DESCRIPTION OF THE TASK:
Within the entries below, please retype exactly the lines starting with the line that has "Task: Save using the floppy disk icon" and going on through the line that has "Click the 4 / 34 Passed legend button", but not the pictures.

INPUT MATERIAL:
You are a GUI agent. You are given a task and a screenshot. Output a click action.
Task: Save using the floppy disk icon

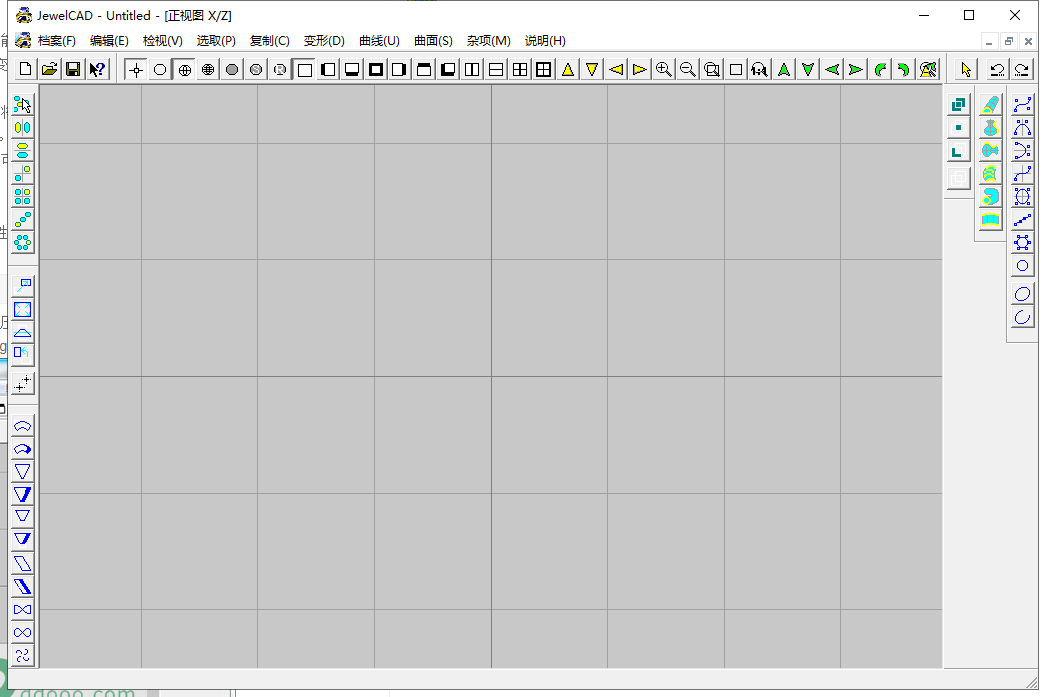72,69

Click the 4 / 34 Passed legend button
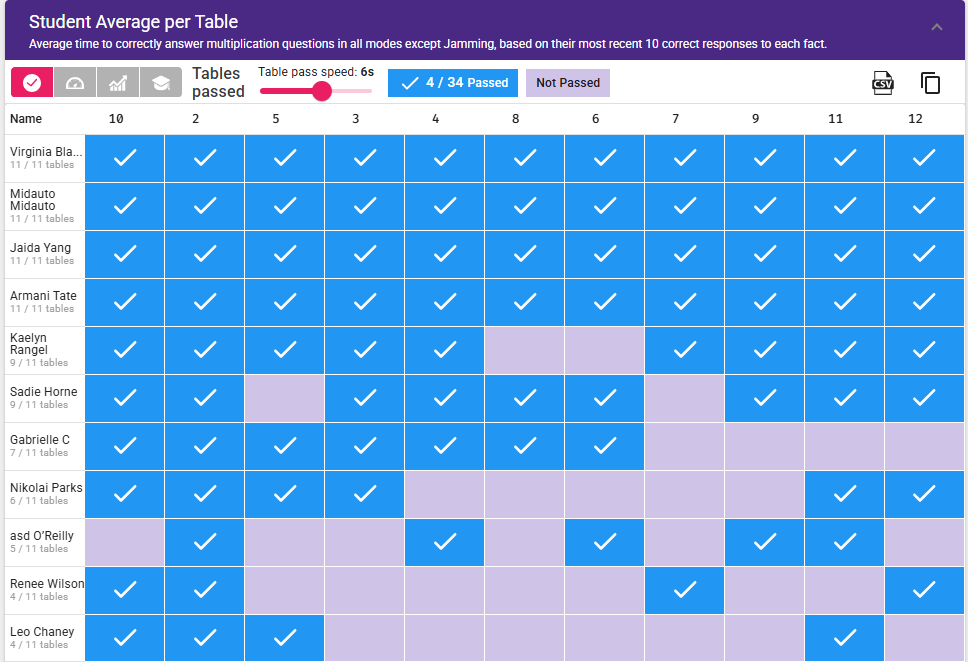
...
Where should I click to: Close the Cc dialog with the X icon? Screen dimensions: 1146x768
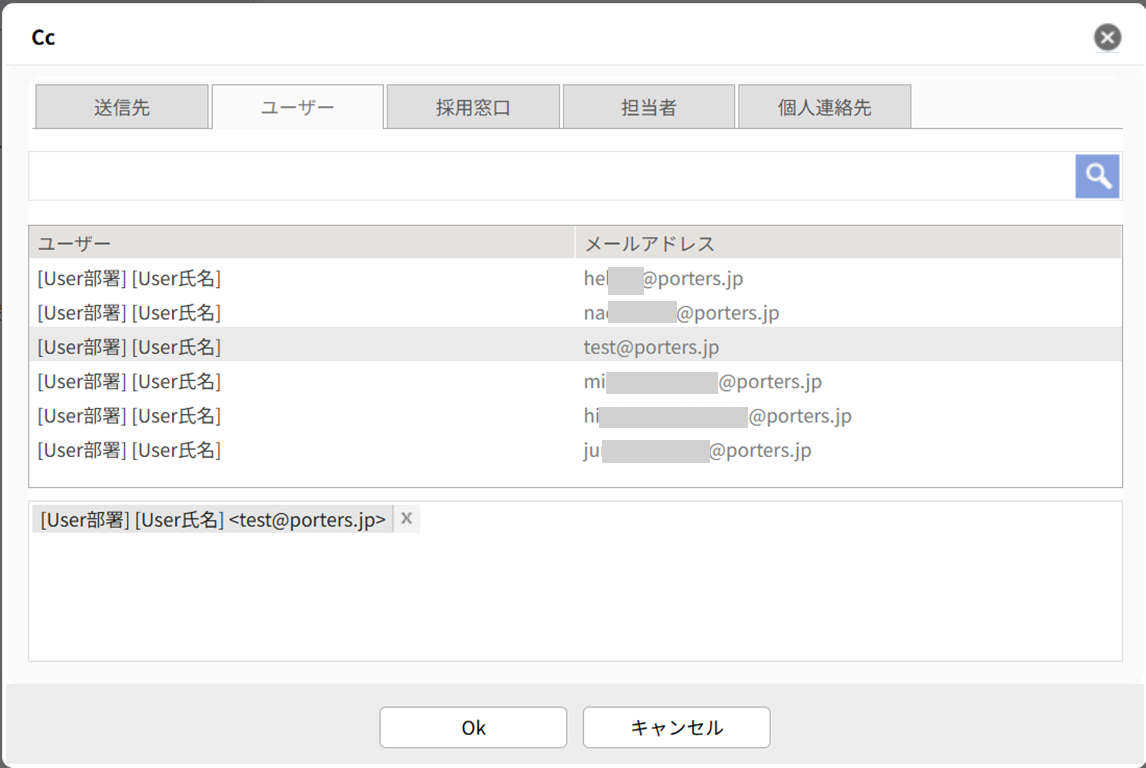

RESPONSE TO THIS TASK:
Task: Save using the floppy disk icon

72,69

Click the 4 / 34 Passed legend button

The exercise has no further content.